Technical development at MIT focused on development of new components including robotics (LEGO™ EV3), cloud-oriented data storage (CloudDB), and geographic visualization (Map). App Inventor team also developed Internet of Things related extensions so learners could interact with physical hardware external to their mobile devices, and to leverage the growing collection of small computer boards, such as Arduino, BBC micro:bit, and Raspberry Pi. To this day, the team continues its work of development, creating complementary educational materials in parallel.

5 MIT App Inventor in Education

The primary aim of MIT App Inventor is providing anyone with an interest in building apps to solve problems with the tools necessary to do so. Instructional materials developed by the team are primarily oriented toward teachers and students at the middle- and high-school levels, but app inventors come in all ages from around the world. In this section, we describe a few of the key components of the MIT App Inventor educational strategy, including massively online open courses (MOOCs) focused on MIT App Inventor, the Master Trainer (MT) program, the extensions functionality of App Inventor that allows incorporation of new material for education, and research projects that have leveraged App Inventor as a platform for enabling domain-specific computing.

5.1 Massive Open Online Courses

A desire to learn computational thinking has driven a proliferation of online educational material that anyone can access to increase their knowledge and understanding. As we continue to integrate information technology into our daily lives, mobile devices, and other new technologies, we can observe that a deeper understanding of computing is necessary to be an effective member of society, and those who learn computational thinking will have an advantage in our knowledge-driven economy.

Many massive open online courses have been developed wholely or in part using App Inventor.
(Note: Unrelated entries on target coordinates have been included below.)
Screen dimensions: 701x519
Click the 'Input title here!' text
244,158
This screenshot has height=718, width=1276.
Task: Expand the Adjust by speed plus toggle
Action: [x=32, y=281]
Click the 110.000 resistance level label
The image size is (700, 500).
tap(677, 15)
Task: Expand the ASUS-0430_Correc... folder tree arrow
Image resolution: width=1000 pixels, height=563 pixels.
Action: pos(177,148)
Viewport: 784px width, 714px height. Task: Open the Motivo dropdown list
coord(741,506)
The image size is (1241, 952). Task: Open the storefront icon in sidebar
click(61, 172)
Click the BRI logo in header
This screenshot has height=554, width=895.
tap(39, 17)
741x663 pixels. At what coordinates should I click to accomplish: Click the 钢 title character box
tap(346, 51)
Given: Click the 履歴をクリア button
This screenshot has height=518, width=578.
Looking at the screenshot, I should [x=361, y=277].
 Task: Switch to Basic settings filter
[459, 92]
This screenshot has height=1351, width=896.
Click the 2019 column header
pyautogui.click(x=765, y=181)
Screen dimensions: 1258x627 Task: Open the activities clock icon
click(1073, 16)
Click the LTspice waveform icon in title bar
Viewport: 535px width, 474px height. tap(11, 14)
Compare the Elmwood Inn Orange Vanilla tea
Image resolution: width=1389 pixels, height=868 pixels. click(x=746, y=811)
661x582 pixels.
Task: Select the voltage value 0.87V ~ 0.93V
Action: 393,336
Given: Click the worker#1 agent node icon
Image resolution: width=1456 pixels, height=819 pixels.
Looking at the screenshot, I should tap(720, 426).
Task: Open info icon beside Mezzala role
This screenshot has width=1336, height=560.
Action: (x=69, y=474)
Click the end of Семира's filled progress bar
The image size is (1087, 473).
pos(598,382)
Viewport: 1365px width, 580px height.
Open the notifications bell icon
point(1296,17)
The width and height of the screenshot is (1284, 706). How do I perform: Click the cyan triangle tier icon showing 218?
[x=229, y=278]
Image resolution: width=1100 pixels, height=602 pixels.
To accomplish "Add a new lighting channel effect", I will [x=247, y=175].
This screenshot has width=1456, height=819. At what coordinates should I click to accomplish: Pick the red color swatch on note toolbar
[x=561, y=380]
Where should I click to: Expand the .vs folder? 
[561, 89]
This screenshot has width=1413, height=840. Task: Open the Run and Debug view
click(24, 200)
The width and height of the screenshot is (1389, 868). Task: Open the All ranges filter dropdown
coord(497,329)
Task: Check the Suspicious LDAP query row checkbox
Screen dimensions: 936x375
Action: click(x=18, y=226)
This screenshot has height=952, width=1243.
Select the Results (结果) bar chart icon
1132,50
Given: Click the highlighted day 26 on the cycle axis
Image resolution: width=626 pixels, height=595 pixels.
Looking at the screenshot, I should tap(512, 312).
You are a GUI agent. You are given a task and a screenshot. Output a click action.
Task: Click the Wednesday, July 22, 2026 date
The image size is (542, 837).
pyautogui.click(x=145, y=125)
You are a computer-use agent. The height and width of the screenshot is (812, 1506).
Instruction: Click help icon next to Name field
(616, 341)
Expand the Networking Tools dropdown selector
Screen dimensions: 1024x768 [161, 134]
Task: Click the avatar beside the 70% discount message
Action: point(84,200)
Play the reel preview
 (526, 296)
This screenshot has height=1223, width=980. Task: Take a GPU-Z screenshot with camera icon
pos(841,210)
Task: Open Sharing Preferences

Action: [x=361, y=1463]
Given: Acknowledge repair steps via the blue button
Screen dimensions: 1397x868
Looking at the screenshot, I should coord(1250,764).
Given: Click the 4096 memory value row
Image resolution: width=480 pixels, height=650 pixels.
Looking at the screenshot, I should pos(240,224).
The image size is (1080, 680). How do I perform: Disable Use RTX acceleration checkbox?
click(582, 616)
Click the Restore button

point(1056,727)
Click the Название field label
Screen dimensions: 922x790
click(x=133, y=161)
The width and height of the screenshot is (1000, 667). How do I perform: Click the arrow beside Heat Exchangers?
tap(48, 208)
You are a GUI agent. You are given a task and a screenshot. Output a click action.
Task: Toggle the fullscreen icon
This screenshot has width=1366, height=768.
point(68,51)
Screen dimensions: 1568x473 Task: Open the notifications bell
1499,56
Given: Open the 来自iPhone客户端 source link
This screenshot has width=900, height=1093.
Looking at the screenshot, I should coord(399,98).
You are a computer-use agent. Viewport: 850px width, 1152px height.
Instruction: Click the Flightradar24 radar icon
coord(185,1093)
For example, an App Inventor EdX course closely integrates with the AP CS Principles course and incorporates many computational thinking elements. Students therefore can both build their own mobile apps and learn core competencies related to computation.

5.2 MIT Master Trainers Program

MIT provides special instruction to educators through the Master Trainers program.Footnote 1 A prototype of the Master Trainers program began during a collaboration with the Verizon App Challenge in 2012. Skilled App Inventor educators were recruited and given a small amount of special training to help mentor and train teams who subsequently won the App Challenge. The current Master Trainers program was conceived in 2015, to “grow a global community of experts on mobile app development who are available to guide others through the exploration of mobile app creation…, thus providing a pathway into computer science, software development, and other disciplines relevant in today’s digital world.”

In order to become a Master Trainer, one must demonstrate proficiency in App Inventor, for example, through taking the App Inventor EdX MOOC. The MOOC is highly integrated with computational thinking concepts, giving students a strong foundation in the concepts and practices associated with computational thinking. Aspiring Master Trainers then complete a 10-week online reading course covering topics such as App Inventor’s mission and philosophy, pedagogy of teaching children and adults, constructionism, and design thinking. Lastly, there is an on-site 3-day workshop at MIT where participants dive into App Inventor features and learn to use App Inventor in a classroom to foster creativity, collaboration, and problem-solving. At the time of writing, there were 57 master trainers in 19 countries.

5.3 Extensions

Anyone with Java and Android programming experience can write their own components for App Inventor using our extension mechanism. For example, MIT recently published a suite of Internet of things (IOT)-related extensionsFootnote 2 for interfacing with Arduino 101 and BBC micro:bit microcontrollers, with support for other platforms in development. Using these extensions, teachers can assemble custom curricula to leverage these technologies in the classroom and encourage their students to explore the interface between the world of software and the world of hardware.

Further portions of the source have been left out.